Leonardo Filippi was born in Genoa on July 12, 1990 and he grew up in Pontremoli, a little city in Northern Tuscany. After graduating in Philosophical Studies in Parma, he continued the University in Rome, where at same time he frequented School of Journalism of Lelio and Lisli Basso Foundation and he met his friends and colleagues Maria Panariello and Maurizio Franco.

He did an internship with the editorial board of Left, an Italian weekly magazine, which has given him means “to blow” himself into the world of information and to publish on some newspapers. Passionate about the technology that supports performance and communication, he was a volunteer at the press office of the XX edition of the Ilaria Alpi Journalistic Television Prize. Currently he is a contributor to Il Fatto Quotidiano and Controlacrisi.org

 

Maurizio Franco

Maurizio Franco was born in Rome on February 5, 1990.
Persuaded by an indefinable love for writing, he studied Modern Literature at University of Rome “La Sapienza”. Thereafter he decided to enroll in the School of Journalism of Lelio and Lisli Basso Foundation, where he met Maria Panariello and Leonardo Filippi. With these two enthusiastic journalists, he was keeping the project of investigative video report “Le catene della distribuzione” (“The chains of the Mass Market Retailers”), winner of the fifth edition of the Roberto Morrione Prize for investigative journalism .

After working as an intern at Skytg24 Economic editorial board, he was a reportage contributor to Il Manifesto, Fatto Quotidiano, Corriere della Sera and Vice Italy. With some of his university colleagues and friends, he founded Freemaninrealworld, a Literature blog which recently published on Pagina99, an Italian publication.

 

Maria Panariello

Maria Panariello was born in Naples on January 14, 1987.

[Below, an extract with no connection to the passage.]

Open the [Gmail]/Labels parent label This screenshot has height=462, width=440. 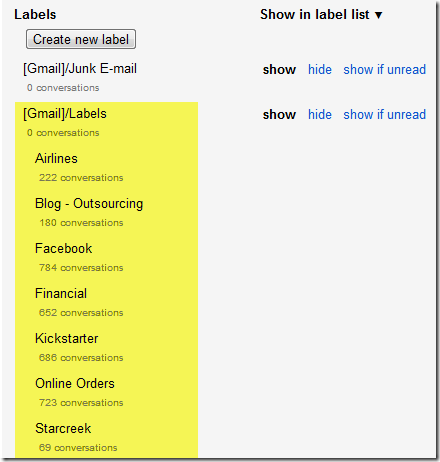(x=65, y=114)
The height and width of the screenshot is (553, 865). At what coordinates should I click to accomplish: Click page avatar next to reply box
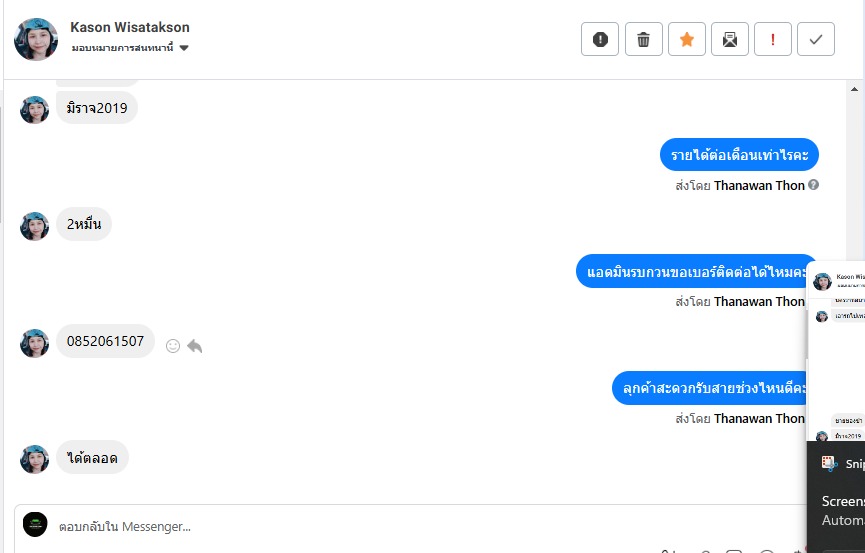(35, 524)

Passionate about Literature, she undertook Philology Studies at University of Naples “Federico II”. The year of Erasmus project in Paris drove her to move permanently to the French capital, where she has spent four years. Here she taught Italian language at High Schools and she worked as a press and media relations officer at Italian Cultural Institute in Paris. Her awareness of social issues and human rights pushed her back to Italy to attend the School of Journalism of Lelio and Lisli Basso Foundation. After that she did an internship with News Press Agency Redattore Sociale and SkyNewsTg24. Currently she works for Vice Italy, Il Fatto Quotidiano and Il Corriere della Sera. She is also editor of the Journal.today, an Italian app.